> [REQUIREMENT]: Reproduce the rows below verbatim, starting with the line that contains "1795x963 pixels." and running through the last row, both ends included.

> [DATA ROWS]:
◇ ◇ ◇
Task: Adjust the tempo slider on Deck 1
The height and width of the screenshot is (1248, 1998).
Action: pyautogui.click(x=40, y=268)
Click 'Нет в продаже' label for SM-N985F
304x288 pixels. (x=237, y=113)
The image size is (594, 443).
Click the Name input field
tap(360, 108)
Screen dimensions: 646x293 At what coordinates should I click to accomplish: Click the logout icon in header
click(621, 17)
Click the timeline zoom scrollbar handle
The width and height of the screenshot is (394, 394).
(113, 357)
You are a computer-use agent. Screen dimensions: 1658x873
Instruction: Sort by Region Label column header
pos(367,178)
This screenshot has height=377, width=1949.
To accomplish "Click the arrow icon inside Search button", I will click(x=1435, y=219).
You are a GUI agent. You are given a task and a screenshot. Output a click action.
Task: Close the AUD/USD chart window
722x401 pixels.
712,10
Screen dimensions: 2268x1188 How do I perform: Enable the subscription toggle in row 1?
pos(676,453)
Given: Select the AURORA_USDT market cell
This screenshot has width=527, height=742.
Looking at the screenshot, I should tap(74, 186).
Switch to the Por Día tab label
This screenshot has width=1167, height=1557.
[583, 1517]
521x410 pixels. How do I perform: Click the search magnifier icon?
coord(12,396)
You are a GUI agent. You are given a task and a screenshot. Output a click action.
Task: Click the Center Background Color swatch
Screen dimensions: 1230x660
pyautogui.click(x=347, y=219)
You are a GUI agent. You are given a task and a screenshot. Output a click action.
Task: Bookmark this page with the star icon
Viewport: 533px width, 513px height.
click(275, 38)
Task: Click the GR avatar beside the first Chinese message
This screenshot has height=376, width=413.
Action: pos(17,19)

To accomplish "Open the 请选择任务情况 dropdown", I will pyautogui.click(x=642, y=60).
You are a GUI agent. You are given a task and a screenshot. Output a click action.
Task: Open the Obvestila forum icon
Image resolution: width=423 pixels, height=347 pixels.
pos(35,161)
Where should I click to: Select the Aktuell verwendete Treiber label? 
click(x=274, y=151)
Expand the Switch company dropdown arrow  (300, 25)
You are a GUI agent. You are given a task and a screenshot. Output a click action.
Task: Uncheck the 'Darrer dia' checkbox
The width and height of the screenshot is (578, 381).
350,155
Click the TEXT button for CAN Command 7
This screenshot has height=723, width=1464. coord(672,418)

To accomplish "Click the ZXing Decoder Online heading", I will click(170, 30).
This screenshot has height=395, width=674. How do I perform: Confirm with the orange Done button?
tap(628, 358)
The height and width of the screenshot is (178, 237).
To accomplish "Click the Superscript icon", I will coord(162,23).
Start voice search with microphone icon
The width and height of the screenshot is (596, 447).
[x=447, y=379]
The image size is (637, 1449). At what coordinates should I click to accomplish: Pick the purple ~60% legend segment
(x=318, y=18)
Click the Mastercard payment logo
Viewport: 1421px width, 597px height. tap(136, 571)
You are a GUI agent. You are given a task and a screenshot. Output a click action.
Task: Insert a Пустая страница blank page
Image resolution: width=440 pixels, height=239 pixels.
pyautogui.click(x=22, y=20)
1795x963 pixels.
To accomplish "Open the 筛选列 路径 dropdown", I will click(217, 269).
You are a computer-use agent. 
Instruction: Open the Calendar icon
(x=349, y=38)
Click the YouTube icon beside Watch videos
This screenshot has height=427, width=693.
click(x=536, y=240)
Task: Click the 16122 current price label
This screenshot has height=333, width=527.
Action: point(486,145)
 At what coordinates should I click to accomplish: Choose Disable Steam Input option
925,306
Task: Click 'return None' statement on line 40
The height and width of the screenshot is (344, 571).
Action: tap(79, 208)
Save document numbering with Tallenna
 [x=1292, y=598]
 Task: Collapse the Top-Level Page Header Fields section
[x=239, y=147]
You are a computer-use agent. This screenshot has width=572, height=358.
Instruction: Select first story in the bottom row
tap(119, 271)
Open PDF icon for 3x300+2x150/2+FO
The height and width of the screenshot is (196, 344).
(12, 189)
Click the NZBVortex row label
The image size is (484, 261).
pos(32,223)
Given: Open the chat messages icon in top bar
◇ ◇ ◇
> [COMPLETE OUTPUT]:
1795x963 pixels.
To accomplish "Open the 筛选列 路径 dropdown", I will click(217, 269).
You are a computer-use agent. 
Instruction: Open the Calendar icon
(x=349, y=38)
Click the YouTube icon beside Watch videos
This screenshot has height=427, width=693.
click(x=536, y=240)
Task: Click the 16122 current price label
This screenshot has height=333, width=527.
Action: point(486,145)
 At what coordinates should I click to accomplish: Choose Disable Steam Input option
925,306
Task: Click 'return None' statement on line 40
The height and width of the screenshot is (344, 571).
Action: tap(79, 208)
Save document numbering with Tallenna
 [x=1292, y=598]
 Task: Collapse the Top-Level Page Header Fields section
[x=239, y=147]
You are a computer-use agent. This screenshot has width=572, height=358.
Instruction: Select first story in the bottom row
tap(119, 271)
Open PDF icon for 3x300+2x150/2+FO
The height and width of the screenshot is (196, 344).
(12, 189)
Click the NZBVortex row label
The image size is (484, 261).
pos(32,223)
Given: Open the chat messages icon in top bar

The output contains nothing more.